まっすぐ俺の目を見て掛けてくれた言葉は、何の抵抗もなく俺の心に染み入った。
いつも力強いその金の瞳も、今はとても優しいものに感じる。
「はあ、クラトノスは本当に良い男だ。俺が女だったら、その一言だけで惚れていたぞ。あいにく、俺には意中の女性がいるが」
「ハハハ、これは残念だ。君ほどの御仁を虜にできないとは。しかし、君の奥方も嫉妬しているだろうね。何せ、今の君は私の従順な奴隷だ」
差し伸べられた彼の手は、非情に小さなものだった。きっと、よほど良い環境で育ってきたのだろう。まったく、細くて柔らかい手だ。彼が女性であったのなら、また違ったのかもしれない。

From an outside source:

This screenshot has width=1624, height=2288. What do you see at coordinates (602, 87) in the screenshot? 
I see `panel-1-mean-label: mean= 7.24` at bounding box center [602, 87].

「さて、バカな話はここまでだ、気を引き締めろ。これからクライストに会いに行く。当然、その場にはアカネ君も連れてきてもらうことになっているんだ。これからが、君の本当の仕事だよ」
そう言われ、俺は自らの頬を叩いて気を引き締めなおした。
腰に下げた剣を整え、衣装も着崩れていないか確認する。この先の仕事が、俺たち闘技場奴隷の行く末を決めるといっても過言ではないのだ。